------ RECORDS PROVIDED ------
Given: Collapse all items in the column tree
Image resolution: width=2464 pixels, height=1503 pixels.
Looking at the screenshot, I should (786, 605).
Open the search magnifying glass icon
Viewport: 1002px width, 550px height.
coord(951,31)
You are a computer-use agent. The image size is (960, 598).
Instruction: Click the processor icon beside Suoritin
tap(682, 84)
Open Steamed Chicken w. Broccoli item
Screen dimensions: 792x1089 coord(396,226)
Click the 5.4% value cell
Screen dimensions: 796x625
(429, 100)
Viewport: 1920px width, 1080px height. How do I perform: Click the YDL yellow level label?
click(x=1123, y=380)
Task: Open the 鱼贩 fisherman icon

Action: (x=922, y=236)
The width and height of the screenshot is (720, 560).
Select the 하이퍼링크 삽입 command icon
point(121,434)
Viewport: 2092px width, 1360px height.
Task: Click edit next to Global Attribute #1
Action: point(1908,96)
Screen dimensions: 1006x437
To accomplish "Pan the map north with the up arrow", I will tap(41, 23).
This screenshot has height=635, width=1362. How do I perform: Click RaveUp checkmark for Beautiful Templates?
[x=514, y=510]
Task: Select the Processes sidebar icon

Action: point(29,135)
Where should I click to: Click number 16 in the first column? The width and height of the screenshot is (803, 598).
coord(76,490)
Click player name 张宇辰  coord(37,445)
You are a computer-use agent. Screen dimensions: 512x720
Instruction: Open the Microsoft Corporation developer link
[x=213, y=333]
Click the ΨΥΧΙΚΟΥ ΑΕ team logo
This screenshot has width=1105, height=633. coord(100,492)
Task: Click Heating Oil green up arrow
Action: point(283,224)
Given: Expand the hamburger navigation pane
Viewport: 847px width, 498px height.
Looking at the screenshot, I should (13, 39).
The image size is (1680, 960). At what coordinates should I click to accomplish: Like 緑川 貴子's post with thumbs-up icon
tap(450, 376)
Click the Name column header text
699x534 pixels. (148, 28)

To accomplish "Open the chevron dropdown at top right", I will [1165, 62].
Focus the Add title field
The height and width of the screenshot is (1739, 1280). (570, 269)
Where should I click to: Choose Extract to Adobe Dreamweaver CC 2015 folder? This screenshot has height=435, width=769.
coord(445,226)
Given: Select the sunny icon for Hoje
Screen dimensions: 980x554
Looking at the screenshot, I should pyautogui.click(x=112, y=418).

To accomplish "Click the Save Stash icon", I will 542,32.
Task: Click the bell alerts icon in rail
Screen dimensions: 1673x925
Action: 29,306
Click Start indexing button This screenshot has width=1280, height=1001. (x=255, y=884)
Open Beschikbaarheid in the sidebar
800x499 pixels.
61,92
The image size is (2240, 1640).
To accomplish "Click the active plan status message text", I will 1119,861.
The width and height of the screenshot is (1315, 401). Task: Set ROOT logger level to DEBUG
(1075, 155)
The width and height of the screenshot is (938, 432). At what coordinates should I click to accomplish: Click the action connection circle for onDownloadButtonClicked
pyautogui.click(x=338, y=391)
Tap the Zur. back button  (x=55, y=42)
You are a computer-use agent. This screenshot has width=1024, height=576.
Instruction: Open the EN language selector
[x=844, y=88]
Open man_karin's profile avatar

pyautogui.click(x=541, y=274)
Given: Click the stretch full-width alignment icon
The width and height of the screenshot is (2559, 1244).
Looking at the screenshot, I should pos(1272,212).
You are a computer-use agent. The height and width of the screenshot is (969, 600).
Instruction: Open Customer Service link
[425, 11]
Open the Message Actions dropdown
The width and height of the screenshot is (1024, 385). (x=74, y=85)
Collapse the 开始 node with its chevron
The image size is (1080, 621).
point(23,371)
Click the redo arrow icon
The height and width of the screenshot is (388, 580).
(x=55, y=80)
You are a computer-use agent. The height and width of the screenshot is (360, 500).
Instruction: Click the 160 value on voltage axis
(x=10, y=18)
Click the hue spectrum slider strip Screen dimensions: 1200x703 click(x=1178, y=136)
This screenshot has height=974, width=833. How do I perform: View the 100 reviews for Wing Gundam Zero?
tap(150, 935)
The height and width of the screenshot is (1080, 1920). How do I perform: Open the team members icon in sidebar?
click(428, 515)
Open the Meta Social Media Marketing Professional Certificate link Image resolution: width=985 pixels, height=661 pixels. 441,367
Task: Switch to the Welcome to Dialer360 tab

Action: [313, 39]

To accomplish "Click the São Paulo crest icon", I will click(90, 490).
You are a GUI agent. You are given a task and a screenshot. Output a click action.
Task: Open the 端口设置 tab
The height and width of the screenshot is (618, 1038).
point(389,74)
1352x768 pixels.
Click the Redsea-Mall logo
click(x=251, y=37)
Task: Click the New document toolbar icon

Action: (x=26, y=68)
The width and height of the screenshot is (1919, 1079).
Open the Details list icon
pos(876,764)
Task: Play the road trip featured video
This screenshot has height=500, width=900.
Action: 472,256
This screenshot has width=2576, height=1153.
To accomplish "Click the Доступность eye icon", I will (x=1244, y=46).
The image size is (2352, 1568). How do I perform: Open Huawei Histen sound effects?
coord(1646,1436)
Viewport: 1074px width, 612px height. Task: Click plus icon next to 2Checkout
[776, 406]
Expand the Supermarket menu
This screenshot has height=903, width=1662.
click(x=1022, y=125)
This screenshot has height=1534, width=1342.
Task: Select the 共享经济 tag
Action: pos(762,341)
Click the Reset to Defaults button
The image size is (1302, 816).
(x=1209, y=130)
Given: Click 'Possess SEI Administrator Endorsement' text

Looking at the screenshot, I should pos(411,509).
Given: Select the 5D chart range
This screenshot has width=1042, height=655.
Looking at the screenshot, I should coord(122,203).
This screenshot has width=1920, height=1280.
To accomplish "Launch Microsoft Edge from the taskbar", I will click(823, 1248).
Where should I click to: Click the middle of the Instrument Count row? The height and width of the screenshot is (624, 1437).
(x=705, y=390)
------
PROBLEM: State how many lines in the entries above contain the word "Viewport".

RESPONSE TO THE TASK: 5